Start of Provided entries
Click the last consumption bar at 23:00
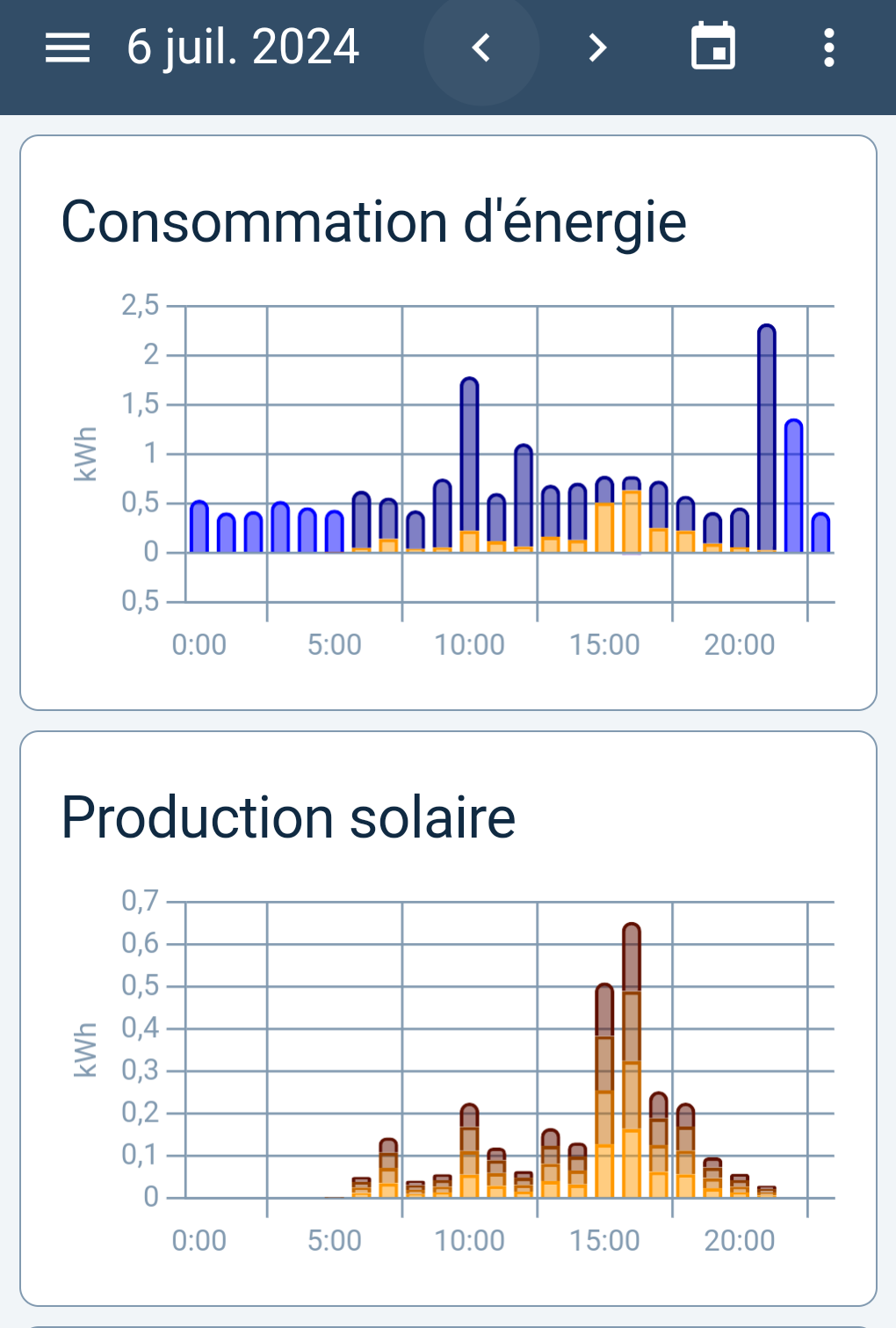 point(820,533)
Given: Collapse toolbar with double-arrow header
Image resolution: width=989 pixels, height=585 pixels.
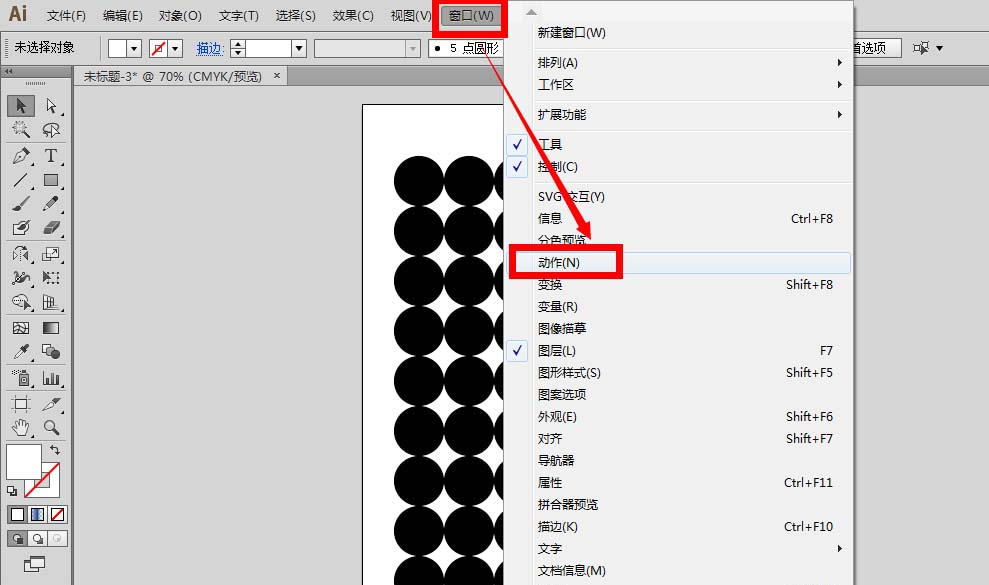Looking at the screenshot, I should pos(10,70).
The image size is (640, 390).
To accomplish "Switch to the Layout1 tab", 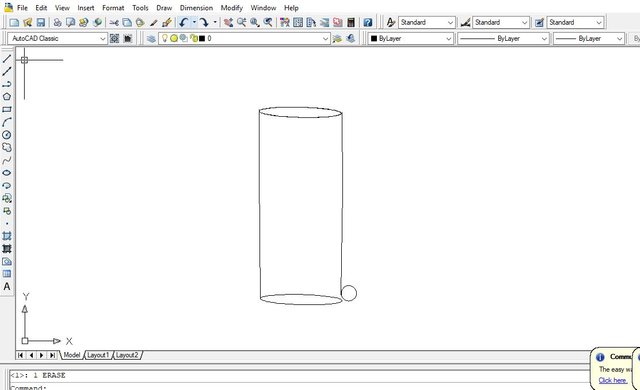I will (x=98, y=355).
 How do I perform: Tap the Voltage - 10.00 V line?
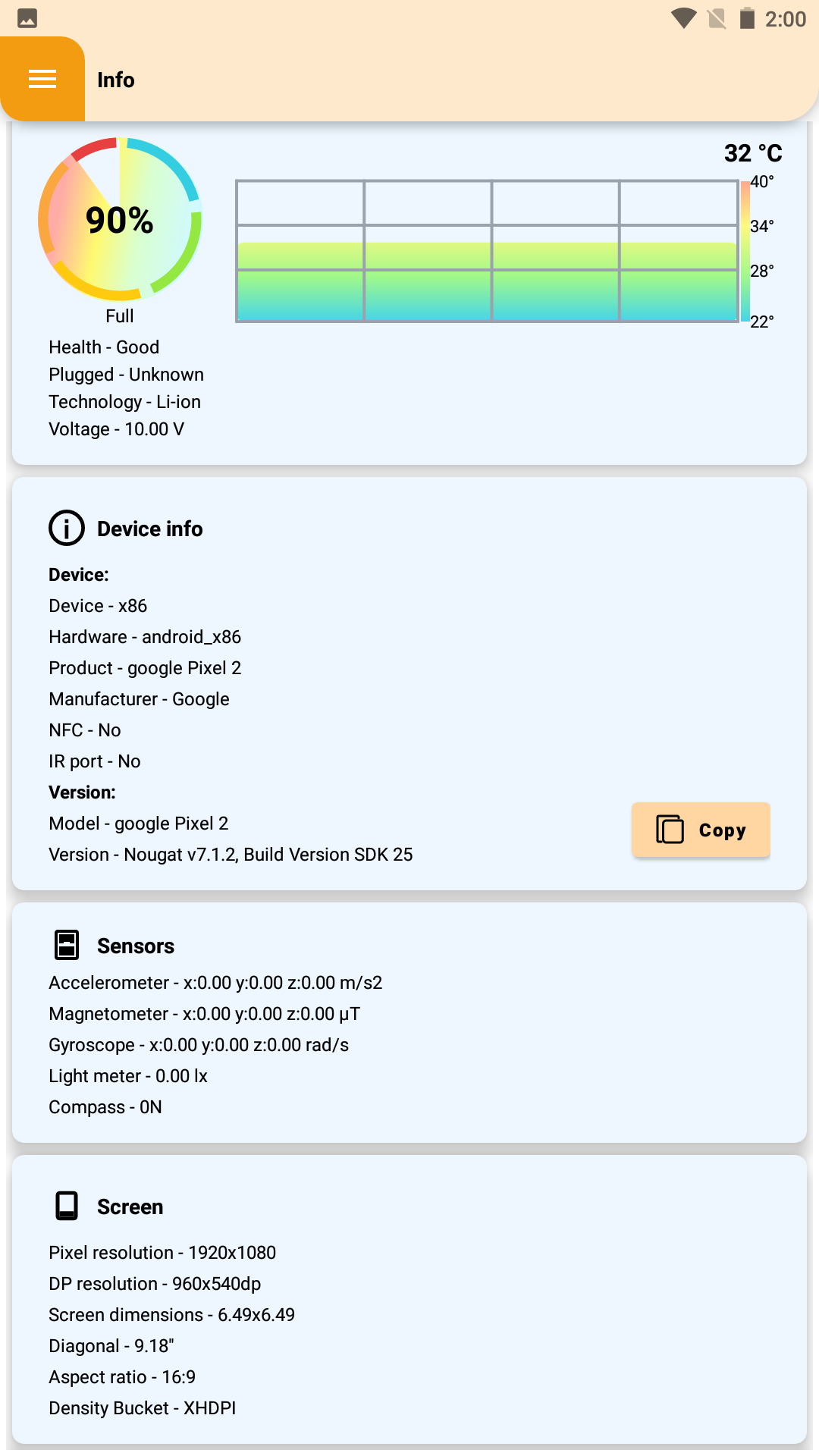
End of Provided entries
▶ [Problem to solve]: What you give back must match the lines from the start of the records through the line that contains "The image size is (640, 390).", exactly, with the pictures left out.

▶ [Exercise response]:
Click the last consumption bar at 23:00
 point(820,533)
Given: Collapse toolbar with double-arrow header
Image resolution: width=989 pixels, height=585 pixels.
Looking at the screenshot, I should pos(10,70).
The image size is (640, 390).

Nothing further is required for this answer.